→ Raw records
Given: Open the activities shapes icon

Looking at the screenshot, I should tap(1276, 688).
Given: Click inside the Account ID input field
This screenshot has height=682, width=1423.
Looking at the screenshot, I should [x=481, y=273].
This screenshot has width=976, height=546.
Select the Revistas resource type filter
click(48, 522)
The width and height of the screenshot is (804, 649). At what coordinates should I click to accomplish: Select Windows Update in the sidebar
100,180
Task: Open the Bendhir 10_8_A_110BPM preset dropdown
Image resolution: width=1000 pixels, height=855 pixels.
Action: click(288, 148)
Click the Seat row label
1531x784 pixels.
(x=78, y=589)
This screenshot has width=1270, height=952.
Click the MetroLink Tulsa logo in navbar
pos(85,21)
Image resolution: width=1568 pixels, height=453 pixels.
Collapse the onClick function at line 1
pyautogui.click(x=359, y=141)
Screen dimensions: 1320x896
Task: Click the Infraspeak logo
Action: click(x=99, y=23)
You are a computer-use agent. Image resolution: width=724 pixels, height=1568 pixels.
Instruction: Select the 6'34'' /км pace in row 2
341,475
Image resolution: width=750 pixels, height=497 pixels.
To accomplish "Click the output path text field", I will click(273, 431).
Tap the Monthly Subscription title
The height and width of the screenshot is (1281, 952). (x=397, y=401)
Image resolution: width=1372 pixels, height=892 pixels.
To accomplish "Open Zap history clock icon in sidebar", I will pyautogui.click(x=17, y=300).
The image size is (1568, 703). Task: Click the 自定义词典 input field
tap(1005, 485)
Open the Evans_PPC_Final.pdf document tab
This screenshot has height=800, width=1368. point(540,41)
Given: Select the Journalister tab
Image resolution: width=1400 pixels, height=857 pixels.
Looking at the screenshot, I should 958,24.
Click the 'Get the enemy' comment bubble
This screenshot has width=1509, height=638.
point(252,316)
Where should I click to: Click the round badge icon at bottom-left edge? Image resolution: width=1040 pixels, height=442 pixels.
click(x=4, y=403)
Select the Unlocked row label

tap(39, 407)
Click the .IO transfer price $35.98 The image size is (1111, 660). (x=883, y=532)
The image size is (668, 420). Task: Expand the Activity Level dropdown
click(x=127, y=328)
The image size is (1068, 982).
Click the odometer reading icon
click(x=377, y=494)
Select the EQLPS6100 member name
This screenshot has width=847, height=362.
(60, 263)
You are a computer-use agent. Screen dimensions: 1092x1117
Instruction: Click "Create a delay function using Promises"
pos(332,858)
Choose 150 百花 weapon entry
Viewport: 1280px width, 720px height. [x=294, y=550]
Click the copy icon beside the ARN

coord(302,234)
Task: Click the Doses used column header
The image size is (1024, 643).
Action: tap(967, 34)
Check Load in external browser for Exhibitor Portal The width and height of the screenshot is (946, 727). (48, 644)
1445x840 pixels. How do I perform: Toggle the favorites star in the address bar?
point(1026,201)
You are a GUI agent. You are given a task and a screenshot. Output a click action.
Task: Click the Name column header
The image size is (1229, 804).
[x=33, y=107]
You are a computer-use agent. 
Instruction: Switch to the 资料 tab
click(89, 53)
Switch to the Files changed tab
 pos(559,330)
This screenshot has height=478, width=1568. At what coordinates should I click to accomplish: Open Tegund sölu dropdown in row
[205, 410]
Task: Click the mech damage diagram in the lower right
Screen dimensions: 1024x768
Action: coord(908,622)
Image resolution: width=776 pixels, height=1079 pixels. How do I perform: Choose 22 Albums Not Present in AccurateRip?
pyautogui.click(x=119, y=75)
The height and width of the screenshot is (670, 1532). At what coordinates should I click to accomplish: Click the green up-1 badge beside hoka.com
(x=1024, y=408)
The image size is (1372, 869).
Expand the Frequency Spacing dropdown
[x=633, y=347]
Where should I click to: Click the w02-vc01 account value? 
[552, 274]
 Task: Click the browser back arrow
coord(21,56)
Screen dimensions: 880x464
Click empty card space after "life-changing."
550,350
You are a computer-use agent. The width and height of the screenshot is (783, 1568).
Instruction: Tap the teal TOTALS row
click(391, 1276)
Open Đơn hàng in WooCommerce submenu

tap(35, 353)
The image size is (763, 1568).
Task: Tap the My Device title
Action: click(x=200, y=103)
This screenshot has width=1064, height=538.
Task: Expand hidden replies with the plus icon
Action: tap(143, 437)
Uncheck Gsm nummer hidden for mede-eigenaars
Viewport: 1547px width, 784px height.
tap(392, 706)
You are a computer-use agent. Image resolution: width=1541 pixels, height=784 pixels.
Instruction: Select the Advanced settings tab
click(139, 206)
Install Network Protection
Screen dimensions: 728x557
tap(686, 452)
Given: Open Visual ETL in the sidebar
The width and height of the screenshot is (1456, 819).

→ Goal
Reproduce verbatim every line of the data above, from the line containing "The image size is (668, 420)." down to the line containing "pyautogui.click(x=119, y=75)", including both of those lines.

→ Output for this exercise
The image size is (668, 420). Task: Expand the Activity Level dropdown
click(x=127, y=328)
The image size is (1068, 982).
Click the odometer reading icon
click(x=377, y=494)
Select the EQLPS6100 member name
This screenshot has width=847, height=362.
(60, 263)
You are a computer-use agent. Screen dimensions: 1092x1117
Instruction: Click "Create a delay function using Promises"
pos(332,858)
Choose 150 百花 weapon entry
Viewport: 1280px width, 720px height. [x=294, y=550]
Click the copy icon beside the ARN

coord(302,234)
Task: Click the Doses used column header
The image size is (1024, 643).
Action: tap(967, 34)
Check Load in external browser for Exhibitor Portal The width and height of the screenshot is (946, 727). (48, 644)
1445x840 pixels. How do I perform: Toggle the favorites star in the address bar?
point(1026,201)
You are a GUI agent. You are given a task and a screenshot. Output a click action.
Task: Click the Name column header
The image size is (1229, 804).
[x=33, y=107]
You are a computer-use agent. 
Instruction: Switch to the 资料 tab
click(89, 53)
Switch to the Files changed tab
 pos(559,330)
This screenshot has height=478, width=1568. At what coordinates should I click to accomplish: Open Tegund sölu dropdown in row
[205, 410]
Task: Click the mech damage diagram in the lower right
Screen dimensions: 1024x768
Action: coord(908,622)
Image resolution: width=776 pixels, height=1079 pixels. How do I perform: Choose 22 Albums Not Present in AccurateRip?
pyautogui.click(x=119, y=75)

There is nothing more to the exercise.